Rappelons que la Loi sur la qualité de l’environnement prévoyait que tous les travaux réalisés dans des milieux humides et hydriques devaient faire l’objet d’une autorisation ministérielle, laquelle est généralement conditionnelle au paiement d’une contribution financière pour compenser la destruction ou l’atteinte à ces milieux. C’était le cas, par exemple, pour un acériculteur qui voulait construire une station de pompage dans un endroit considéré comme un milieu humide. Or, la présente modification proposée par le gouvernement dans la Gazette officielle du Québec, soumise à une période de consultation de 45 jours, propose de dispenser les acériculteurs de telles exigences pour l’aménagement de stations de pompage et l’enfouissement de tubulure, par exemple.

> **Données fournies**

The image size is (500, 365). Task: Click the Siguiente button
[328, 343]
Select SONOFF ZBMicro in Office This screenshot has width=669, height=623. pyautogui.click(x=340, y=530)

> **Consigne**
D'après le texte fourni, quelle est la durée de la période de consultation à laquelle est soumise la modification proposée par le gouvernement ?

> **Réponse attendue**
45 jours.